Which lines of the data contain the string "with"? Show each of them.

Records from a dataset
---

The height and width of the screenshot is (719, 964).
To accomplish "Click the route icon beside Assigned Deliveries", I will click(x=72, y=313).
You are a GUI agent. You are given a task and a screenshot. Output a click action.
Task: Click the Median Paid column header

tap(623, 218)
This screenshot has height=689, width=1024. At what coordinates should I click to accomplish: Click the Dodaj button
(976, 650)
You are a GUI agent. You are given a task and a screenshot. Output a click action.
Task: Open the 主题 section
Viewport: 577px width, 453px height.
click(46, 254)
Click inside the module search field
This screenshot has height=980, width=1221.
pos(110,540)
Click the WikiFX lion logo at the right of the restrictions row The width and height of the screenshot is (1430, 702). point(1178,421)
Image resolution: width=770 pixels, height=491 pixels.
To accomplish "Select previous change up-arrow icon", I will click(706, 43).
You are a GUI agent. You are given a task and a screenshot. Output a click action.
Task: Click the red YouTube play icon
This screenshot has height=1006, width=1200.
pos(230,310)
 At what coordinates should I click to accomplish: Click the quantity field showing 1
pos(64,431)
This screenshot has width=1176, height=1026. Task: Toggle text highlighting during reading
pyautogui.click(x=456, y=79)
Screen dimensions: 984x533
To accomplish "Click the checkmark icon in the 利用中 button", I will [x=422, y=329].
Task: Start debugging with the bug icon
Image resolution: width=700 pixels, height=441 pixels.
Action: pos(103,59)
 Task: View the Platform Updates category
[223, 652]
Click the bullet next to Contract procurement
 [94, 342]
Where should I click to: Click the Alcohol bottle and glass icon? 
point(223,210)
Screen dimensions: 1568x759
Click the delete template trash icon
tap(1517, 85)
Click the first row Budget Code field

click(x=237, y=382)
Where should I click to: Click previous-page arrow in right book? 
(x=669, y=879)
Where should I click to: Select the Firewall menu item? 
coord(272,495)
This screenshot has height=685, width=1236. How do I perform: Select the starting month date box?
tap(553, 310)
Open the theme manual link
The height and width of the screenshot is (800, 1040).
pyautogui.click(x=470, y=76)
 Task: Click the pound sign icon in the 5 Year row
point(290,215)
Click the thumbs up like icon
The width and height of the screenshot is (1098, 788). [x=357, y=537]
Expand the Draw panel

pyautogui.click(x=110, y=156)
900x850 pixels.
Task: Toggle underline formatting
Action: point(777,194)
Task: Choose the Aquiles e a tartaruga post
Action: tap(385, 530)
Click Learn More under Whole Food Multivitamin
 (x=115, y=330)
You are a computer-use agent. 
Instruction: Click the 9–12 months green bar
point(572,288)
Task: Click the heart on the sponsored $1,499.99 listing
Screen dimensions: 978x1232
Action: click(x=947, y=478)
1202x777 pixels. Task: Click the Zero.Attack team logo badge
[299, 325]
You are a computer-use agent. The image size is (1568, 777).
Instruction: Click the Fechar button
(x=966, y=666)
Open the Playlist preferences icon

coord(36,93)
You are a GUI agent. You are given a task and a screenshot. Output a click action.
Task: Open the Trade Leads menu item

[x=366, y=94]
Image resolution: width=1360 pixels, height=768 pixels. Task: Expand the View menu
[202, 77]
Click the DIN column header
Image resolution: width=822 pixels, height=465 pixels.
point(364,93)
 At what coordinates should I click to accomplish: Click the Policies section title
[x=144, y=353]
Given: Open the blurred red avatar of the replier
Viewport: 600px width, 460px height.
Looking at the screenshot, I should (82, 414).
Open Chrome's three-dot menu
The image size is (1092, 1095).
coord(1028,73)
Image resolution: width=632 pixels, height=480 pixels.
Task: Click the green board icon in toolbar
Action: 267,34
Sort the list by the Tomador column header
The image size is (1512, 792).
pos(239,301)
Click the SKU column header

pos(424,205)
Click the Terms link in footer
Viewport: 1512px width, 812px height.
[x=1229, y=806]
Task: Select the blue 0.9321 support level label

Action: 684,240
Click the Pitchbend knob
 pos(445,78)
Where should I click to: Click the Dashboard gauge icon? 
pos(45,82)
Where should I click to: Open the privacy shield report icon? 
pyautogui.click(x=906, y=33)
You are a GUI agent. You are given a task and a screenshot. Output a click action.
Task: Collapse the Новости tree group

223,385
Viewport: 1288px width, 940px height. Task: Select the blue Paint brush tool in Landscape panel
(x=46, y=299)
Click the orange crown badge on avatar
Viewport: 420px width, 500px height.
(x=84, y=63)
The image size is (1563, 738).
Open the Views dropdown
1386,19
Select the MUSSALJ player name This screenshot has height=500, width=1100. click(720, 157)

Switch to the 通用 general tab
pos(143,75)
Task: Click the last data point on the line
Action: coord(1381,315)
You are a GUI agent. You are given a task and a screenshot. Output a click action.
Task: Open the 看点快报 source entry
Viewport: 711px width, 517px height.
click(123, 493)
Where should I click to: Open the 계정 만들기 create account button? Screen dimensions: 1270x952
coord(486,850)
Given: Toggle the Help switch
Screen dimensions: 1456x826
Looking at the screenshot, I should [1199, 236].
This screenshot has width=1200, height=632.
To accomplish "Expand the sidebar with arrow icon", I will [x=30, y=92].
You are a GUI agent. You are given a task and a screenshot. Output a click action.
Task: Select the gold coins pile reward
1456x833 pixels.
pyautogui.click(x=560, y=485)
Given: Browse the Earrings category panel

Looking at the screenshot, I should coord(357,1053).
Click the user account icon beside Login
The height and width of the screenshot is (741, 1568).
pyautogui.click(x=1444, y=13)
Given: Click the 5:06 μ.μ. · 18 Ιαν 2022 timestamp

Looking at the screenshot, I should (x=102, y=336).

---

• [Response]:
Task: Start debugging with the bug icon
To accomplish "Expand the sidebar with arrow icon", I will [x=30, y=92].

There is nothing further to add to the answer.